Lots of stuff to get to this morning.
1) It's still cold down here. About 41 degrees. Then again, I just checked the current conditions in Philly. 19 degrees. Yikes.
2) Some thoughts from yesterday's 8-1 win over the Reds. Yeah, it was only the first spring training game. And anybody in baseball will tell you that spring training is a horrible predictor of things to come. Still, there was tons to be impressed with.
- Pitching: When Rich Dubee walked into the coaches' locker room, we heard him get a big round of applause from his fellow coaches. I can only assume this was because of the way his pitchers threw the ball yesterday. They allowed one run, five hits, struck out seven and, most amazingly, walked none. No walks. In the first spring training games. In chilly conditions. In high winds. That's pretty impressive. Manager Charlie Manuel said the organization's top prospect, Carlos Carrasco, impressed him. More on the Venezuelan 20-year-old later.
- Jamie Moyer: In the second inning, Moyer struck out Juan Encarnacion on what was either a slow curve or a change-up. Either way, it looked like it was travelling in a School Zone it was moving so slow.
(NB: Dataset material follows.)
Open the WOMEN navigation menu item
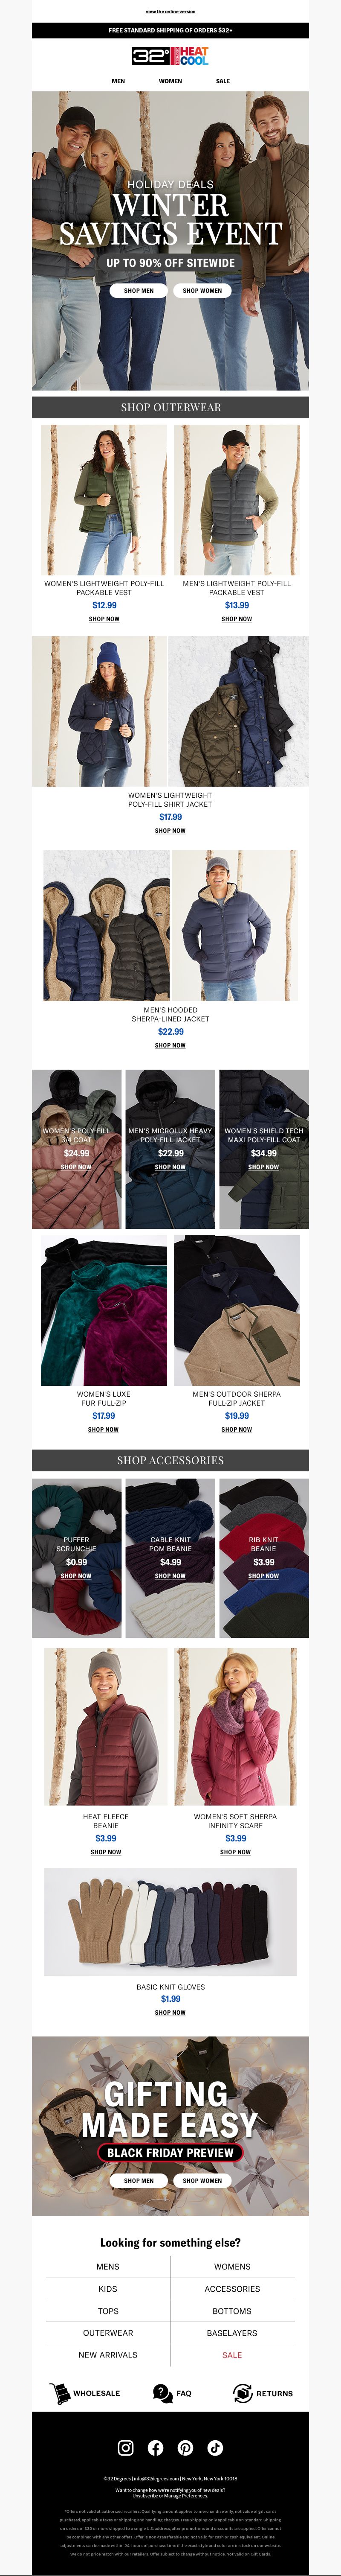(170, 81)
The thing practically had its hazard lights on. Moyer said later the pitch was a mistakes. Nevertheless, the 45-year-old lefty was outstanding, allowing one hit and striking out three in three innings of work. He kept batters off balance the entire time, making very quick work of the first third of the game. For more on Moyer, read my colleague Paul Hagen's story in today's paper.
- Travis Blackley: Blackley was very satisfied with his appearance. He threw one pitch that probably would have been taken for a home run had the wind not been blowing, but other than that he showed nice command of his off-speed stuff. "Sinker, sinker, sinker" Blackley told me after the game when I asked what he was throwing. He'll be interesting to monitor this spring. He had shoulder surgery two years ago, and the Phillies were convinced when they selected him in the rule 5 draft that he was still gaining velocity back. He's a lefty who was once one of the top prospects in the Mariners organization. He's a starter, always been a starter, but Manuel admitted yesterday that there is a chance he could wind up in the bull-pen. He has to make the active roster, or the Phillies have to offer him back to San Francisco, whom they selected him from this past offseason.
- Newcomers: The Phils didn't make any huge free agent signings - at least not on the level of Mike Lowell or Johan Santana - but the ones they did make all had strong efforts yesterday. Geoff Jenkins, Pedro Feliz, So Taguchi and Eric Bruntlett all picked up hits. Feliz and Bruntlett both went 2-for-2, while Jenkins had a nice double that jump-started a seven-run fifth inning. Here's my view of guys like Jenkins and Feliz: In San Francisco and Milwaukee, their respective teams needed them to be major components of the run-scoring machine. The Phillies certainly need production out of them, but not nearly as badly as their former teams needed. For example: in Feliz's case, there is a heck of a lot of difference between protecting Barry Bonds in San Fran and hitting seventh for the Phillies, as he did yesterday. That can only help these guys.
3) Real interesting story in today's paper on Carrasco, who revealed to us yesterday that his family had been held up at gun-point in his native Venezuela just eight days before he was scheduled to leave for spring training. Here's the link. It's an amazing story, and I have a heck of a lot more respect for the kid now after hearing about it. It's not like this couldn't happen anywhere else, but we're certainly a lot more pampered here in American than in Venezuela, which according to the World Health Organization has the fourth-highest murder rate on the planet Earth. The kid's quite literally pitching for his family.